Anggaran Subsidi bbm terlalu besar

Luhut Binsar Panjaitan Sebut, Jokowi Akan Umumkan Kenaikan BBM

WARTAONEMERAH -

Menteri Koordinator Bidang Kemaritiman dan Investasi Luhut Binsar Pandjaitan menyatakan saat ini pemerintah sedang berhitung untuk menaikkan harga BBM subsidi. Selama ini subsidi yang dikeluarkan lewat APBN untuk menahan harga BBM sudah terlalu membebani kocek negara.

Luhut mengatakan, minggu depan Presiden Joko Widodo (Jokowi) akan bicara ke publik soal keputusan kenaikan harga BBM. Menurutnya, selama ini pun Jokowi sudah mengeluarkan berbagai indikasi bila subsidi tak lagi bisa ditahan.

" Menaikkan harga Pertalite yang kita subsidi cukup banyak dan juga itu solar, modeling ekonominya (hitung-hitungan) sudah dibuat. Nanti mungkin minggu depan Pak Presiden akan umumkan mengenai apa dan bagaimana mengenai kenaikan harga ini, " Papar Luhut dalam Kuliah Umum di Universitas Hasanuddin yang disiarkan virtual, Jumat (19/8/2022).

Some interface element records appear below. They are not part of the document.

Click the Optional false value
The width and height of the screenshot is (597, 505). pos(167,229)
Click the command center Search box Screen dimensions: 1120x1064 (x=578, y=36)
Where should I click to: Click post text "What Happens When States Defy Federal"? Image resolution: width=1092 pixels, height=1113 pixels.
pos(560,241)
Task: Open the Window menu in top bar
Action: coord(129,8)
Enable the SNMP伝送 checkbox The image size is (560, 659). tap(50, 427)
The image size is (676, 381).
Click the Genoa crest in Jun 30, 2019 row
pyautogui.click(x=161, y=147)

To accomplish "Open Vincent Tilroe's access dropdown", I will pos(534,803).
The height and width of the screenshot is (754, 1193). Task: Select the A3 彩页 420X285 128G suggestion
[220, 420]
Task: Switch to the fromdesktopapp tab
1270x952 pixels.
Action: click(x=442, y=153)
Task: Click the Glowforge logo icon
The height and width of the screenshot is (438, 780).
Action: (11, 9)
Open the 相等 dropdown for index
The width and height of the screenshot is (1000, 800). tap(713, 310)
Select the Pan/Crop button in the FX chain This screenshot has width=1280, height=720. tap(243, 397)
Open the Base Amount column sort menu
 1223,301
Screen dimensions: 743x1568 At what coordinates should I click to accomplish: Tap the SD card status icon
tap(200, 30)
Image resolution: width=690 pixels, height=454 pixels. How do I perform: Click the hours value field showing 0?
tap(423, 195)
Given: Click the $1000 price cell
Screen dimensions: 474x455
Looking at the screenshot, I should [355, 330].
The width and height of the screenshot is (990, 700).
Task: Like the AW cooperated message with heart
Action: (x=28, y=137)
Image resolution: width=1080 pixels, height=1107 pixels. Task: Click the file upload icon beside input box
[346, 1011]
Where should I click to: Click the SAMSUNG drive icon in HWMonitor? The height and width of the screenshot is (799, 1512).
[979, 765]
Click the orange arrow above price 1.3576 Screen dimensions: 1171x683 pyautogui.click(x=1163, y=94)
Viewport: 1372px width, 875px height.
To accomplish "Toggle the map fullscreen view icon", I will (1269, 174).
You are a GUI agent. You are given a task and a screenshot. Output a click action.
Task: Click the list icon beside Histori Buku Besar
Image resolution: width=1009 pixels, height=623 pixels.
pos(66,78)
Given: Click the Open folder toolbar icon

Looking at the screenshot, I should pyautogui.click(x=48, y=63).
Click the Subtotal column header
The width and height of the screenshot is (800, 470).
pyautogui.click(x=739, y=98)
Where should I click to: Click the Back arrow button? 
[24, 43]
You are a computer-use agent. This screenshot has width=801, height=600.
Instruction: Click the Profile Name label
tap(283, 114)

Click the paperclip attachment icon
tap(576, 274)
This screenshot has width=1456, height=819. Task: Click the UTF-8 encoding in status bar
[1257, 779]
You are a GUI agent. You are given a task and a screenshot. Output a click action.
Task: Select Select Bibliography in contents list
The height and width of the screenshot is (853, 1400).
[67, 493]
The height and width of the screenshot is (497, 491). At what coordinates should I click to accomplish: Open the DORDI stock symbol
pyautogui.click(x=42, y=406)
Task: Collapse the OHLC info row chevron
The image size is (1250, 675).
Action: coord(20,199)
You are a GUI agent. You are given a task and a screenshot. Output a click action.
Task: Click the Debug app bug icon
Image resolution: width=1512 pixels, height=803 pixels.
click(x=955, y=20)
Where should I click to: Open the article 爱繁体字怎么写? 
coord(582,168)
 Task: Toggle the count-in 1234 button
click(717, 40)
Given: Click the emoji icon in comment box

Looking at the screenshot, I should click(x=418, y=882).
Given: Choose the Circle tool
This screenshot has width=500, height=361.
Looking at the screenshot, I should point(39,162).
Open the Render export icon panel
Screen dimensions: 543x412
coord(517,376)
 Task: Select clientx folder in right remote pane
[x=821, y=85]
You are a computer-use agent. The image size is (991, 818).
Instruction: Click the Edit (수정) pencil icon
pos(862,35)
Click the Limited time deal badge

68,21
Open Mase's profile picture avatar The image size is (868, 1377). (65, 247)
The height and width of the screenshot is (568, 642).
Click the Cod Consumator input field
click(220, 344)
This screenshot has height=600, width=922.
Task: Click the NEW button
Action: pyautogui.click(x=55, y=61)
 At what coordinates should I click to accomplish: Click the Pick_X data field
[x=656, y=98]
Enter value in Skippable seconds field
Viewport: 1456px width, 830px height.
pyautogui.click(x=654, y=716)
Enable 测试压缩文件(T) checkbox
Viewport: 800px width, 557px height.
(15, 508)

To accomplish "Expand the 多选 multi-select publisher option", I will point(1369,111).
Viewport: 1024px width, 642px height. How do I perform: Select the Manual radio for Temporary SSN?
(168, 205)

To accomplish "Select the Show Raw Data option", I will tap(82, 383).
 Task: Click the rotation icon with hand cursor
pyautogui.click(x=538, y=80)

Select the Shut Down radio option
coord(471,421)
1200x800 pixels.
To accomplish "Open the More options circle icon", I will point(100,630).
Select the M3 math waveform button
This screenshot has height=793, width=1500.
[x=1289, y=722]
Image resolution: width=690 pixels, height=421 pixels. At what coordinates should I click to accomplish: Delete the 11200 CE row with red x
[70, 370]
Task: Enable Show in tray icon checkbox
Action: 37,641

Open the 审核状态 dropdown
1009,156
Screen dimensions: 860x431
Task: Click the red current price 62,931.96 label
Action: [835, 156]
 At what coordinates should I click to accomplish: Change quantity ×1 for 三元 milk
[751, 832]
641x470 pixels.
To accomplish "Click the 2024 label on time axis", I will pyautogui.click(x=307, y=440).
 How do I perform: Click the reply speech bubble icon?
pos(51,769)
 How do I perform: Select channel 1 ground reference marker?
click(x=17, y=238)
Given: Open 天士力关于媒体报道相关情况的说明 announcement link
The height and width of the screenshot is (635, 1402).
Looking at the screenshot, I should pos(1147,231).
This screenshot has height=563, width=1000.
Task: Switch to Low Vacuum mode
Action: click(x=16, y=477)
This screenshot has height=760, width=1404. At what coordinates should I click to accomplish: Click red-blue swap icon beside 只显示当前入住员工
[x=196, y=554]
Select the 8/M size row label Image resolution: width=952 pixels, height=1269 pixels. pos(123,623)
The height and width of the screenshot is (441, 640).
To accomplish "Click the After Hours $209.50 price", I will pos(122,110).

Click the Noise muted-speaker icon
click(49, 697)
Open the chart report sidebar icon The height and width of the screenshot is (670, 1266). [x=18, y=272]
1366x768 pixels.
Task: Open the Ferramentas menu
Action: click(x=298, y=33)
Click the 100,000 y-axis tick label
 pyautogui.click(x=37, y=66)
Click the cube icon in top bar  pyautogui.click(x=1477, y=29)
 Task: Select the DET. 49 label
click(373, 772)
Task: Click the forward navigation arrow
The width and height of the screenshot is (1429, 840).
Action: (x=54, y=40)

" Presiden sudah indikasikan sudah tak mungkin kita pertahankan terus demikian, " Tegasnya.

Menurutnya, saat ini harga BBM yang ada di Indonesia sangat murah bila dibandingkan dengan berbagai negara di dunia.

" Kita ini harga BBM paling murah sekawasan ini, kita jauh lebih murah dari yang lain. Itu (subsidi BBM) terlalu besar kepada APBN kita, " Sebut Luhut.

Luhut bilang pemerintah mau menurunkan beban subsidi jauh di bawah Rp 502 triliun seperti sekarang. Berbagai langkah juga disiapkan untuk membuat hal tersebut bisa terjadi. Misalnya saja pengalihan kendaraan dari berbasis BBM jadi berbasis listrik, hingga penggunaan bensin campuran kelapa sawit B40.

" Karena kemarin subsidi kita Rp 502 triliun, kita harap bisa ditekan ke bawah. Misalnya dengan pengurangan motor dan mobil combustion diganti listrik, kemudian B40, " Sebut Luhut.